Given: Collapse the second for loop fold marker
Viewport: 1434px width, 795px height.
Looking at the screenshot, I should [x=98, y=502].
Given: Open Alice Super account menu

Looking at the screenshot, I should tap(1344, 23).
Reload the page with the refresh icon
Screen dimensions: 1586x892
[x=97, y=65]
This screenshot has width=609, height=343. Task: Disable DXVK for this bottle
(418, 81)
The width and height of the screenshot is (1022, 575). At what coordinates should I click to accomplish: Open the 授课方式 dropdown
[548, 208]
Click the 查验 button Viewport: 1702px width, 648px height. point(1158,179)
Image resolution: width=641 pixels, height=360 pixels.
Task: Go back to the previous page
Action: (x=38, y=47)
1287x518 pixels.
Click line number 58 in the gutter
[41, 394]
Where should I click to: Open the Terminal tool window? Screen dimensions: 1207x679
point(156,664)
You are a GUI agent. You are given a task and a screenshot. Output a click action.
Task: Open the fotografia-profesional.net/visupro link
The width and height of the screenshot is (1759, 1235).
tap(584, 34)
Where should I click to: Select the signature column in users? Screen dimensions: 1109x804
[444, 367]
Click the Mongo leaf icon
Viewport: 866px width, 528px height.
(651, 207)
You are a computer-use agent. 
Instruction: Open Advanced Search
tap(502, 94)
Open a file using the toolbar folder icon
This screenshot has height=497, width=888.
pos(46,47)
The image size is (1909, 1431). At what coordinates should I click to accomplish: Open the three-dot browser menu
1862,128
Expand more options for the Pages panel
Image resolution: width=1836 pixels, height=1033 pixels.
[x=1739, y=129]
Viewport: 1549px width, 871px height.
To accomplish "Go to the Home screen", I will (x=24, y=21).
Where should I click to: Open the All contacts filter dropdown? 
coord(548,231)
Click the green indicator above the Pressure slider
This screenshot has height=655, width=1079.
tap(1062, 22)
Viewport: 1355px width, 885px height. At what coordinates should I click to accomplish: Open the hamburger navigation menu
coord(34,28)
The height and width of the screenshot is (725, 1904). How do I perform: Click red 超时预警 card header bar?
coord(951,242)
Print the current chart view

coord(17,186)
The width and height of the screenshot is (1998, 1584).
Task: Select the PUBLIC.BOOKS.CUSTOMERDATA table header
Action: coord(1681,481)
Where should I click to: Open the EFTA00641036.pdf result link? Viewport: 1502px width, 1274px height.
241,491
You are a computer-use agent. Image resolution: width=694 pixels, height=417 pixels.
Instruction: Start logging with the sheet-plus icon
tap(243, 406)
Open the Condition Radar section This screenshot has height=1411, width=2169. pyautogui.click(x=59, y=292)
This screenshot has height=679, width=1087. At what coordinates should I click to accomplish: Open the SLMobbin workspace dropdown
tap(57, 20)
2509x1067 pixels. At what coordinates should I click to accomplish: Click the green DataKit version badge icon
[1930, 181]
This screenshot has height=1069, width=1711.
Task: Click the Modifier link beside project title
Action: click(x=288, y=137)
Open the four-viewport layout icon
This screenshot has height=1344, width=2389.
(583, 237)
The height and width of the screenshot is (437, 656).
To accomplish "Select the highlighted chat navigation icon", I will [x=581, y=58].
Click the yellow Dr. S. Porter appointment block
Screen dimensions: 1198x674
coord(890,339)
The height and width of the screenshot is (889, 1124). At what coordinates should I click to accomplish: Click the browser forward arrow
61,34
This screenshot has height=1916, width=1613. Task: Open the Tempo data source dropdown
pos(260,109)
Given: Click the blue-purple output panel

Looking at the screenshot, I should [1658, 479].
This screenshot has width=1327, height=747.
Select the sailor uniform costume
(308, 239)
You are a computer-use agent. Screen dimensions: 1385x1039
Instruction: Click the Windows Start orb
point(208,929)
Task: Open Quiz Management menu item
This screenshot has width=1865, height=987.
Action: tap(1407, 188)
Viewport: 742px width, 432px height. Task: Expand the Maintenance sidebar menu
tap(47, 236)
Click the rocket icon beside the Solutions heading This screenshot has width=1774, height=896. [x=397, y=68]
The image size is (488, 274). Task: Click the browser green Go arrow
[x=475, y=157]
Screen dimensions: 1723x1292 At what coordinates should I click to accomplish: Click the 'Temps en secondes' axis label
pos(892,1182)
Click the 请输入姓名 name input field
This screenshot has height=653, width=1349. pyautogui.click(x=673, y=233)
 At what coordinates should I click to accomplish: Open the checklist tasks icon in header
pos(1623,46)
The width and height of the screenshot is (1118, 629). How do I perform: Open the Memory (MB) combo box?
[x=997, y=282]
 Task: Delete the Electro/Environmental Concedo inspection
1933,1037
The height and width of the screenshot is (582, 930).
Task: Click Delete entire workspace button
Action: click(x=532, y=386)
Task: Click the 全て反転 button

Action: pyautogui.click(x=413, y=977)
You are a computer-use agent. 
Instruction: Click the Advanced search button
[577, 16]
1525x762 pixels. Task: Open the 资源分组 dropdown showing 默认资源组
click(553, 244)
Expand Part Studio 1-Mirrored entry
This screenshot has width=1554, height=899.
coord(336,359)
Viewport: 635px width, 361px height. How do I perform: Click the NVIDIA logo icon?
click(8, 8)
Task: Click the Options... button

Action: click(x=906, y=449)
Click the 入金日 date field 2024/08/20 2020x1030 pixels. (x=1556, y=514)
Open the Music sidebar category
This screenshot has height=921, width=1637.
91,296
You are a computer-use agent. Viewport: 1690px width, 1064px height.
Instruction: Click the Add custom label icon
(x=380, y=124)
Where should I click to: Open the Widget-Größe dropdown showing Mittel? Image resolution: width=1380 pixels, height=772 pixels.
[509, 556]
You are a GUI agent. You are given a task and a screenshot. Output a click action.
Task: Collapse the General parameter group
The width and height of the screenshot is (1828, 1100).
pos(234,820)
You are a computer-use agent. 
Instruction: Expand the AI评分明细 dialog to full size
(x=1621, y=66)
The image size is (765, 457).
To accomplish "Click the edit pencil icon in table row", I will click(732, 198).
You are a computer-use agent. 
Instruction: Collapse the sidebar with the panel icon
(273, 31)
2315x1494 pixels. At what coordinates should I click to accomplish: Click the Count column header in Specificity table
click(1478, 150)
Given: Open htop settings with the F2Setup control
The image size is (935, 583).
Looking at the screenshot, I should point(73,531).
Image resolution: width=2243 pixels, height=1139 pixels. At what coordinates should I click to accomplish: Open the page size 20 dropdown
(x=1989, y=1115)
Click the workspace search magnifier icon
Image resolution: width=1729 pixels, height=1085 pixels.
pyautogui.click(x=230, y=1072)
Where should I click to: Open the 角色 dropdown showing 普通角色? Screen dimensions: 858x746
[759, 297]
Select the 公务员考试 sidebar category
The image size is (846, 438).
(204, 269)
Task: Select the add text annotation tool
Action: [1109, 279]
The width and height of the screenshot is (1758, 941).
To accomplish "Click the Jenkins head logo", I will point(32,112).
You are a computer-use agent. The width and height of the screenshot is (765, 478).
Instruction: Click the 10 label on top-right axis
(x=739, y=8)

Task brief -> Please return all of the entries above, exactly and completely.

Answer space ->
Given: Collapse the second for loop fold marker
Viewport: 1434px width, 795px height.
Looking at the screenshot, I should [x=98, y=502].
Given: Open Alice Super account menu

Looking at the screenshot, I should tap(1344, 23).
Reload the page with the refresh icon
Screen dimensions: 1586x892
[x=97, y=65]
This screenshot has width=609, height=343. Task: Disable DXVK for this bottle
(418, 81)
The width and height of the screenshot is (1022, 575). At what coordinates should I click to accomplish: Open the 授课方式 dropdown
[548, 208]
Click the 查验 button Viewport: 1702px width, 648px height. point(1158,179)
Image resolution: width=641 pixels, height=360 pixels.
Task: Go back to the previous page
Action: (x=38, y=47)
1287x518 pixels.
Click line number 58 in the gutter
[41, 394]
Where should I click to: Open the Terminal tool window? Screen dimensions: 1207x679
point(156,664)
You are a GUI agent. You are given a task and a screenshot. Output a click action.
Task: Open the fotografia-profesional.net/visupro link
The width and height of the screenshot is (1759, 1235).
tap(584, 34)
Where should I click to: Select the signature column in users? Screen dimensions: 1109x804
[444, 367]
Click the Mongo leaf icon
Viewport: 866px width, 528px height.
(651, 207)
You are a computer-use agent. 
Instruction: Open Advanced Search
tap(502, 94)
Open a file using the toolbar folder icon
This screenshot has height=497, width=888.
pos(46,47)
The image size is (1909, 1431). At what coordinates should I click to accomplish: Open the three-dot browser menu
1862,128
Expand more options for the Pages panel
Image resolution: width=1836 pixels, height=1033 pixels.
[x=1739, y=129]
Viewport: 1549px width, 871px height.
To accomplish "Go to the Home screen", I will (x=24, y=21).
Where should I click to: Open the All contacts filter dropdown? 
coord(548,231)
Click the green indicator above the Pressure slider
This screenshot has height=655, width=1079.
tap(1062, 22)
Viewport: 1355px width, 885px height. At what coordinates should I click to accomplish: Open the hamburger navigation menu
coord(34,28)
The height and width of the screenshot is (725, 1904). How do I perform: Click red 超时预警 card header bar?
coord(951,242)
Print the current chart view

coord(17,186)
The width and height of the screenshot is (1998, 1584).
Task: Select the PUBLIC.BOOKS.CUSTOMERDATA table header
Action: coord(1681,481)
Where should I click to: Open the EFTA00641036.pdf result link? Viewport: 1502px width, 1274px height.
241,491
You are a computer-use agent. Image resolution: width=694 pixels, height=417 pixels.
Instruction: Start logging with the sheet-plus icon
tap(243, 406)
Open the Condition Radar section This screenshot has height=1411, width=2169. pyautogui.click(x=59, y=292)
This screenshot has height=679, width=1087. At what coordinates should I click to accomplish: Open the SLMobbin workspace dropdown
tap(57, 20)
2509x1067 pixels. At what coordinates should I click to accomplish: Click the green DataKit version badge icon
[1930, 181]
This screenshot has height=1069, width=1711.
Task: Click the Modifier link beside project title
Action: click(x=288, y=137)
Open the four-viewport layout icon
This screenshot has height=1344, width=2389.
(583, 237)
The height and width of the screenshot is (437, 656).
To accomplish "Select the highlighted chat navigation icon", I will [x=581, y=58].
Click the yellow Dr. S. Porter appointment block
Screen dimensions: 1198x674
coord(890,339)
The height and width of the screenshot is (889, 1124). At what coordinates should I click to accomplish: Click the browser forward arrow
61,34
This screenshot has height=1916, width=1613. Task: Open the Tempo data source dropdown
pos(260,109)
Given: Click the blue-purple output panel

Looking at the screenshot, I should [1658, 479].
This screenshot has width=1327, height=747.
Select the sailor uniform costume
(308, 239)
You are a computer-use agent. Screen dimensions: 1385x1039
Instruction: Click the Windows Start orb
point(208,929)
Task: Open Quiz Management menu item
This screenshot has width=1865, height=987.
Action: tap(1407, 188)
Viewport: 742px width, 432px height. Task: Expand the Maintenance sidebar menu
tap(47, 236)
Click the rocket icon beside the Solutions heading This screenshot has width=1774, height=896. [x=397, y=68]
The image size is (488, 274). Task: Click the browser green Go arrow
[x=475, y=157]
Screen dimensions: 1723x1292 At what coordinates should I click to accomplish: Click the 'Temps en secondes' axis label
pos(892,1182)
Click the 请输入姓名 name input field
This screenshot has height=653, width=1349. pyautogui.click(x=673, y=233)
 At what coordinates should I click to accomplish: Open the checklist tasks icon in header
pos(1623,46)
The width and height of the screenshot is (1118, 629). How do I perform: Open the Memory (MB) combo box?
[x=997, y=282]
 Task: Delete the Electro/Environmental Concedo inspection
1933,1037
The height and width of the screenshot is (582, 930).
Task: Click Delete entire workspace button
Action: click(x=532, y=386)
Task: Click the 全て反転 button

Action: pyautogui.click(x=413, y=977)
You are a computer-use agent. 
Instruction: Click the Advanced search button
[577, 16]
1525x762 pixels. Task: Open the 资源分组 dropdown showing 默认资源组
click(553, 244)
Expand Part Studio 1-Mirrored entry
This screenshot has width=1554, height=899.
coord(336,359)
Viewport: 635px width, 361px height. How do I perform: Click the NVIDIA logo icon?
click(8, 8)
Task: Click the Options... button

Action: click(x=906, y=449)
Click the 入金日 date field 2024/08/20 2020x1030 pixels. (x=1556, y=514)
Open the Music sidebar category
This screenshot has height=921, width=1637.
91,296
You are a computer-use agent. Viewport: 1690px width, 1064px height.
Instruction: Click the Add custom label icon
(x=380, y=124)
Where should I click to: Open the Widget-Größe dropdown showing Mittel? Image resolution: width=1380 pixels, height=772 pixels.
[509, 556]
You are a GUI agent. You are given a task and a screenshot. Output a click action.
Task: Collapse the General parameter group
The width and height of the screenshot is (1828, 1100).
pos(234,820)
You are a computer-use agent. 
Instruction: Expand the AI评分明细 dialog to full size
(x=1621, y=66)
The image size is (765, 457).
To accomplish "Click the edit pencil icon in table row", I will click(732, 198).
You are a computer-use agent. 
Instruction: Collapse the sidebar with the panel icon
(273, 31)
2315x1494 pixels. At what coordinates should I click to accomplish: Click the Count column header in Specificity table
click(1478, 150)
Given: Open htop settings with the F2Setup control
The image size is (935, 583).
Looking at the screenshot, I should point(73,531).
Image resolution: width=2243 pixels, height=1139 pixels. At what coordinates should I click to accomplish: Open the page size 20 dropdown
(x=1989, y=1115)
Click the workspace search magnifier icon
Image resolution: width=1729 pixels, height=1085 pixels.
pyautogui.click(x=230, y=1072)
Where should I click to: Open the 角色 dropdown showing 普通角色? Screen dimensions: 858x746
[759, 297]
Select the 公务员考试 sidebar category
The image size is (846, 438).
(204, 269)
Task: Select the add text annotation tool
Action: [1109, 279]
The width and height of the screenshot is (1758, 941).
To accomplish "Click the Jenkins head logo", I will point(32,112).
You are a computer-use agent. The width and height of the screenshot is (765, 478).
Instruction: Click the 10 label on top-right axis
(x=739, y=8)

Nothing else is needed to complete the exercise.